The request
How many lines in the entries below contain the word "Expand" with matching case? Give only the number.

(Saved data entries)
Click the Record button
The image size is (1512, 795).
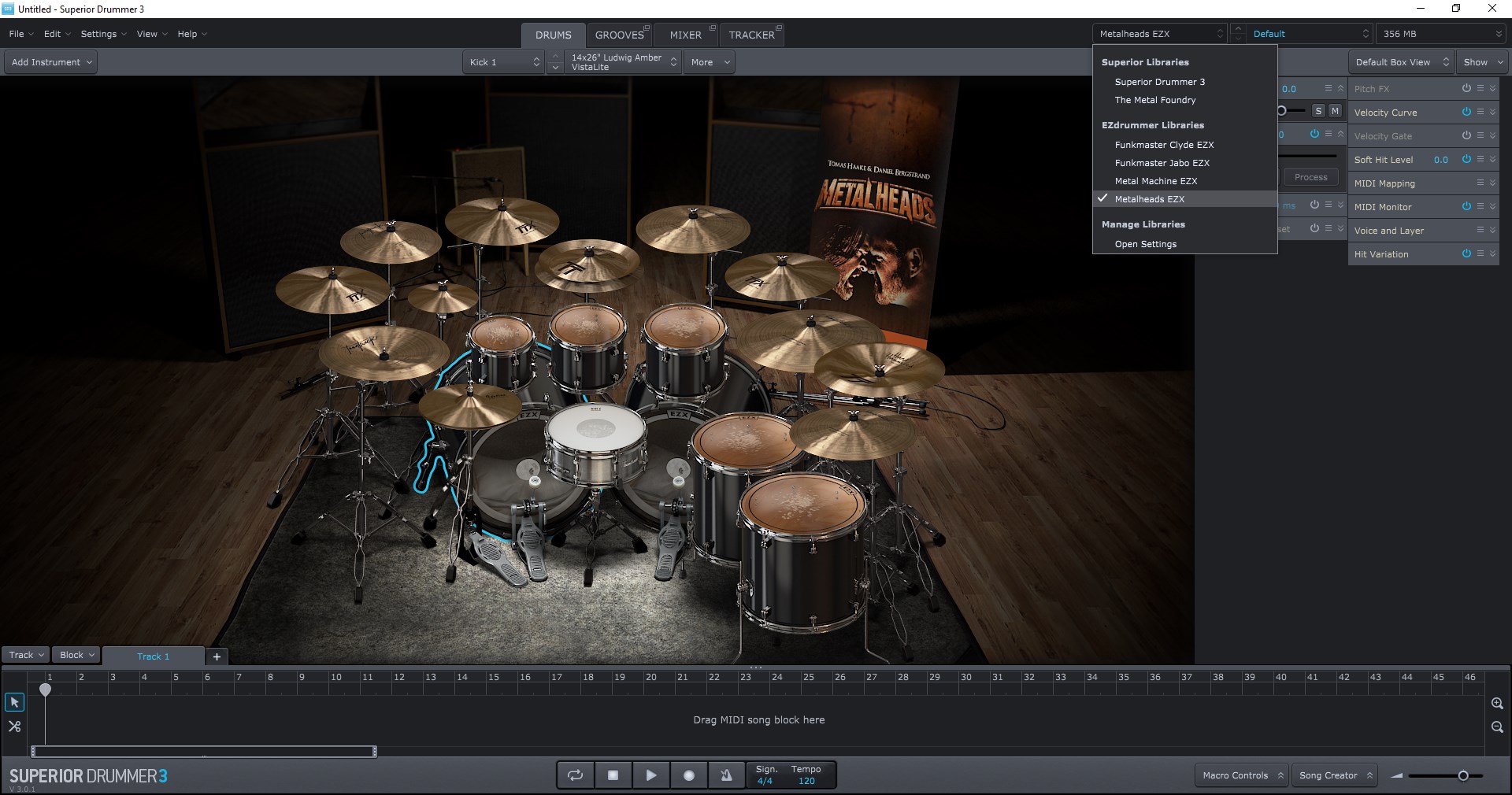689,775
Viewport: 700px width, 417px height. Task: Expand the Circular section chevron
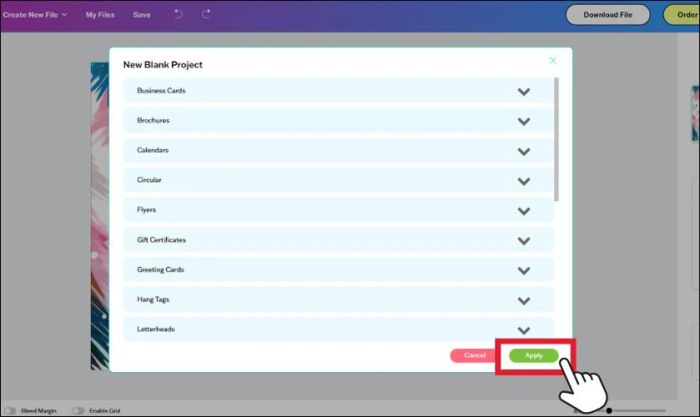pyautogui.click(x=523, y=181)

Complete response
1